El gobernador Raúl Jalil e integrantes de su gabinete, junto con la presidenta de la Cámara de Diputados, Cecilia Guerrero, y el director del Banco de la Nación, Francisco Mercado, recibieron a representantes del sector privado en Casa de Gobierno para dialogar sobre medidas que ayuden a atenuar la crisis originada por la pandemia de COVID-19.
En la reunión se dialogó sobre los préstamos a una tasa del 24% que el Banco de la Nación (BNA) pondrá a disposición como uno de los principales recursos para que las empresas puedan mantener fuentes de trabajo en los próximos meses. En ese marco, los empresarios y comerciantes solicitaron alguna ayuda extra de la Provincia para que estos créditos sean más accesibles para las empresas que por la cuarentena obligatoria no pueden abrir sus puertas.
"El BNA está promocionando líneas de créditos nuevas para el pago de salarios, pero nuestras empresas están cerradas y asumir créditos a futuro cuando no sabemos cómo los vamos a pagar es riesgoso. Esto se lo planteamos al Gobierno, quien dijo que analizará la situación", dijo el titular de la Unión Comercial, Alejandro Segli, al finalizar la reunión.
El comerciante, si bien destacó la medida de orden nacional, la consideró “inviable” para las empresas locales, teniendo en cuenta que no pueden trabajar. "Desde la Provincia se analiza subsidiar para que el crédito sea aún más blando", dijo. Por otra parte y en cuanto al pedido de declarar la emergencia económica, explicó que el Gobernador advirtió que ésta "es un hecho, al igual que la emergencia sanitaria en todo sentido y para todos los rubros".
Segli añadió que Jalil pidió "paciencia" y que se siga relevando la situación de cada una de las empresas por rubro. "Vamos a trabajar sobre datos reales para ver cuál es la situación de cada una de esas empresas, de sus empleados y de sus familias para ir buscando alternativas de ayudas que complementen las ayudas de Nación". Posteriormente, afirmó que los empresarios locales no tienen ninguna visión optimista a futuro, pero que van a acompañar todas las medidas que garanticen la salud pública. "No podemos poner la situación de nuestras empresas por arriba de la salud pero sí podemos trabajar complementariamente para salvar los emprendimientos y eso vamos hacer", dijo.

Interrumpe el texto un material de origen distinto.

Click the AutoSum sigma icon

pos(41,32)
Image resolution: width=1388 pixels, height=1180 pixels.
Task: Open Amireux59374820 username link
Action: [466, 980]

"Pandemia económica" Por su parte, el presidente de la UICA, Carlos Muia, ratificó su pedido de que las industrias y los comercios vuelvan a abrir sus puertas. "Consideramos que la pandemia económica que viene detrás de la pandemia viral puede ser mucho más dañina que el virus en sí mismo", dijo en diálogo con "Cae el telón" de Radio Ancasti.
El empresario indicó que, como se advierte a nivel internacional, el virus permanecerá durante los próximos meses por lo que "hay que aprender a convivir con las medidas necesarias". En ese marco, consideró que "los comercios y las industrias no pueden estar cerrados", en contraposición con los eventos culturales, religiosos y cualquier otro que sea masivo.
Posteriormente, sostuvo que "hay sectores donde la gente tiene que salir a ganarse el día porque por más asistencia social que dé el Estado no alcanza para todos". "Tenemos que acostumbrarnos a profundizar el esquema de aislamiento y prevención y lo tenemos que trabajar desde el punto de vista cultural", añadió. Muia indicó que mantuvo reuniones con sus pares de la región, donde se llegó a la conclusión de que "la economía viene muy dañada".
"En la región el panorama que se pinta es bastante negro con caída de la actividad al 50% y esto traerá aparejado probablemente pérdida de empleo", sostuvo. En este marco, sostuvo que se trabaja una audiencia con el presidente de la Nación, Alberto Fernández, "a los fines de explicarle que el Norte Grande tiene condiciones distintas al resto del país". "Tenemos necesidades de que el Presidente vea las dificultades que tenemos, principalmente vinculadas con la lejanía a los grandes de consumo", cerró.